I also talked about new agents such as chemotherapeutic agents such as lurbinectedin which is a marine related compound. In a phase I and phase II trial presented last year and this year in the ASCO meeting they have demonstrated that is has activity, around 30% response rate, 20-30% response rate, in combination and as monotherapy. There is right now a phase III trial that has very recently, one or two months ago, finished recruitment and is a phase III ATLANTIS trial in the second line setting compared to topotecan compared to lurbinectedin plus doxorubicin. We are now waiting for the results to see if this can be also a new standard in the second line setting.
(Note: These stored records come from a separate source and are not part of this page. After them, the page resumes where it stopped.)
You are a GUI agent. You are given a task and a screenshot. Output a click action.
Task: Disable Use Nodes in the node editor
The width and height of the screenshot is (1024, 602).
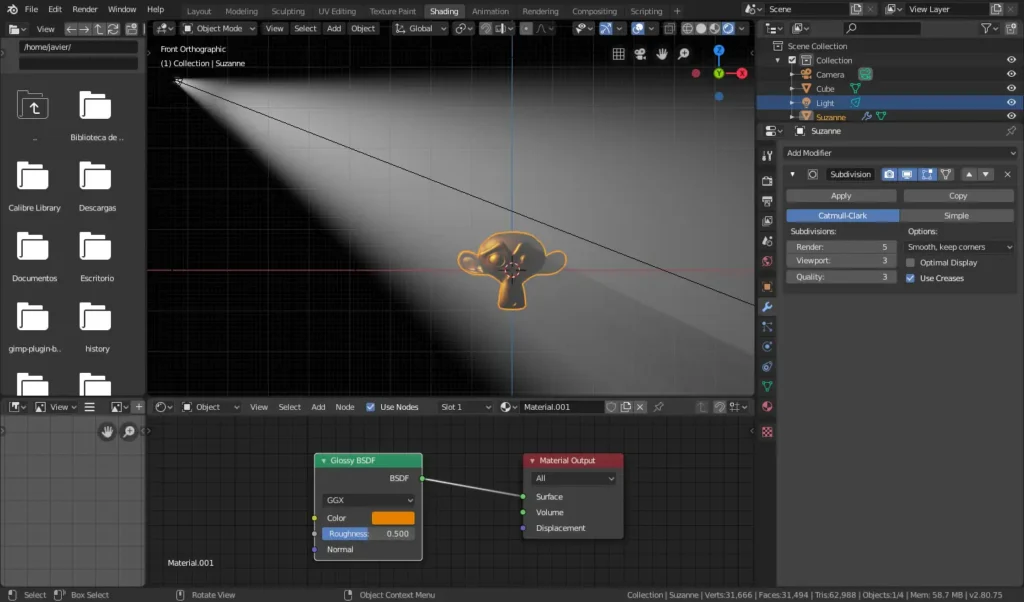pos(371,407)
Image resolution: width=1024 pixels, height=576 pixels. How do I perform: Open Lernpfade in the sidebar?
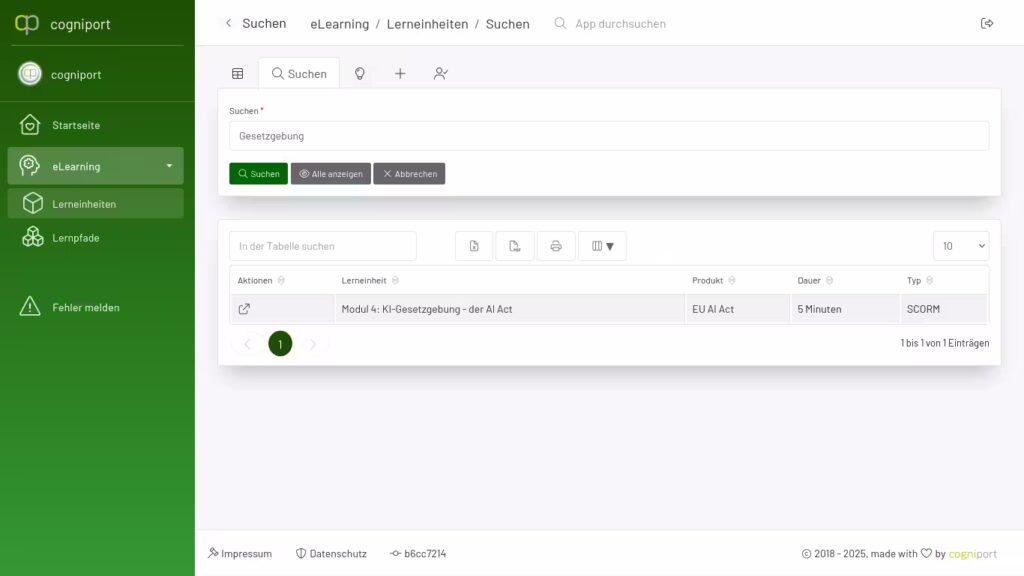click(x=76, y=238)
Other things that were not strategically targeted therapies but they are very important is the use of immunotherapy. As Silvia Novello remarked in her session, the standard of care in the first line setting of this disease has changed. We have this year in the World Conference of Lung Cancer and recently published in the New England Journal of Medicine there is the results of the IMpower133 trial comparing standard treatment with platinum etoposide versus carboplatin etoposide plus atezolizumab in first line setting of the disease and the trial has been positive for its primary endpoint, demonstrating an improvement in overall survival from 10 to 12.3 months with a decrease of a risk of death of 30% in those patients treated with a combination of chemotherapy and atezolizumab. This is important because we have been in this meeting some new information about the use of immunotherapy as monotherapy in the second line setting and the results have not been as positive as they expected such as the recently reported press release reported results of nivolumab in the second line setting of small cell lung cancer. So it’s important maybe in small cell lung cancer the activity of immune monotherapy is completely different to non-small cell lung cancer but right now it seems that the best option for these patients is to combine both approaches in the first line setting.
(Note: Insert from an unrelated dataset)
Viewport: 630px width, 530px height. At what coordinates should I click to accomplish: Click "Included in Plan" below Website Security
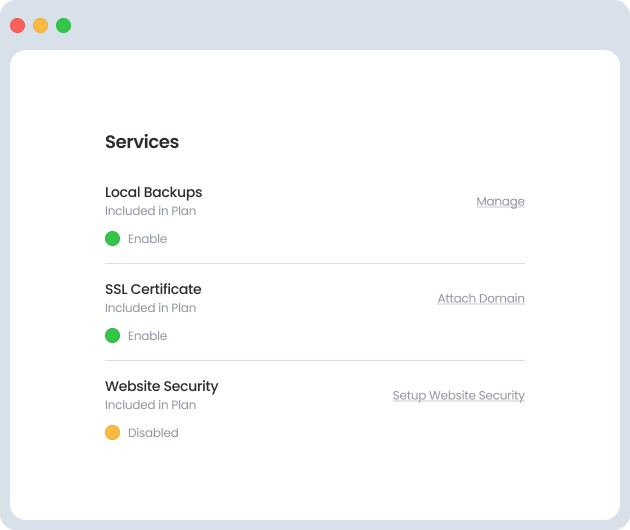click(x=150, y=405)
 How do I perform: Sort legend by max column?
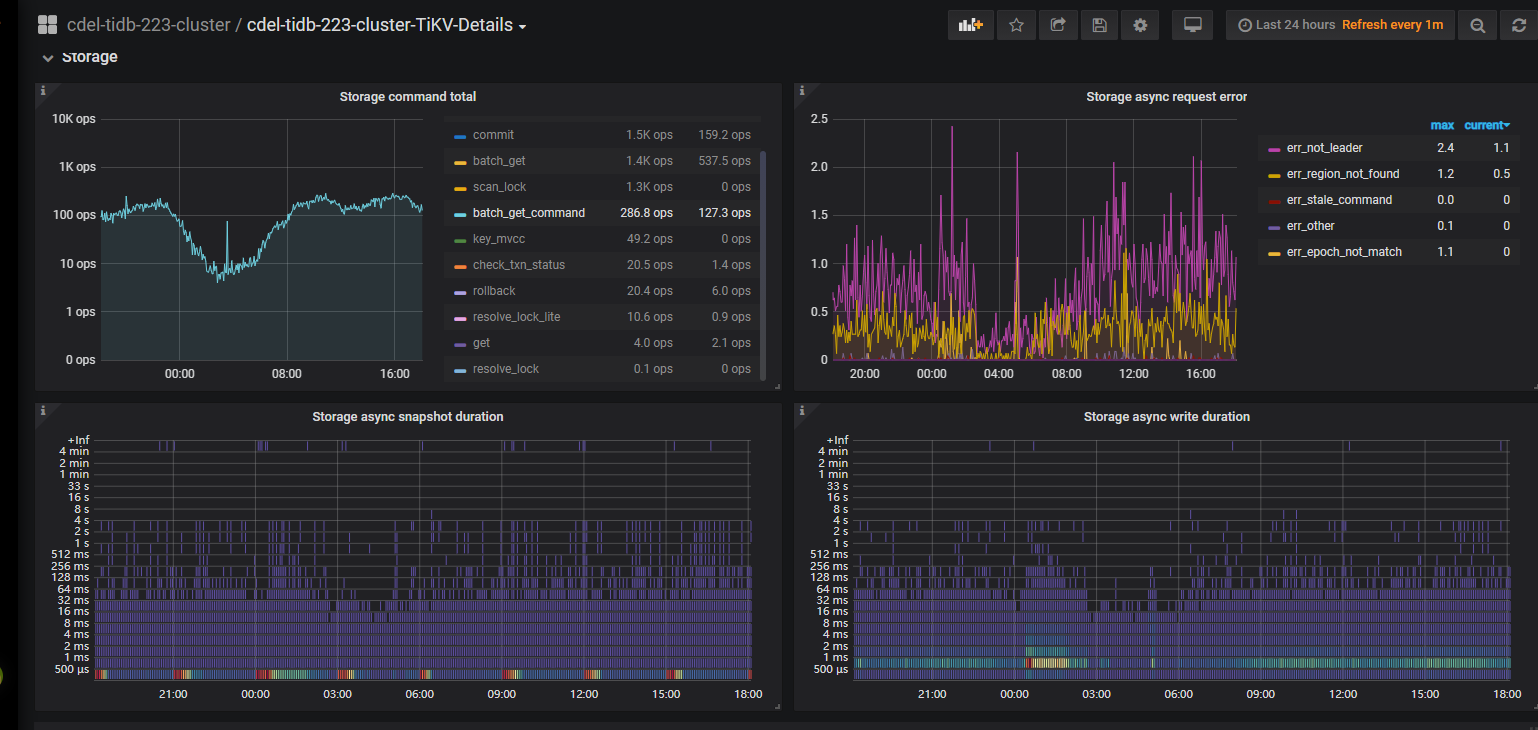(1442, 125)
By way of conclusion can you tell me your thoughts, your feelings, what is the atmosphere and the expectation for people working in small cell lung cancer at this year’s conference?
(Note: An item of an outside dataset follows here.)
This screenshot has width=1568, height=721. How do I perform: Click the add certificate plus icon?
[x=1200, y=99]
There’s a lot of enthusiasm. We know now or we have admitted that small cell lung cancer is a completely different disease to non-small cell lung cancer, that we have to explore all the different approaches in the disease. I would say that now we realise that we have to explore combining strategies. Probably in small cell lung cancer we do not have to go for one single approach but we have to take the best of different approaches. New molecules using T-cell engaged approaches might be very useful or also by the use of DNA repair inhibitors, for example, or checkpoint inhibitors combined with immune therapy. That could enhance the activity or the response of immune therapy. Of course we have now the evidence that joining immune therapy and chemotherapy works in small cell lung cancer so we have in front of us a sea of options but we have to, of course, prospectively explore them and wait for the results of the phase III trials that were going to be released soon next year in the forthcoming meetings.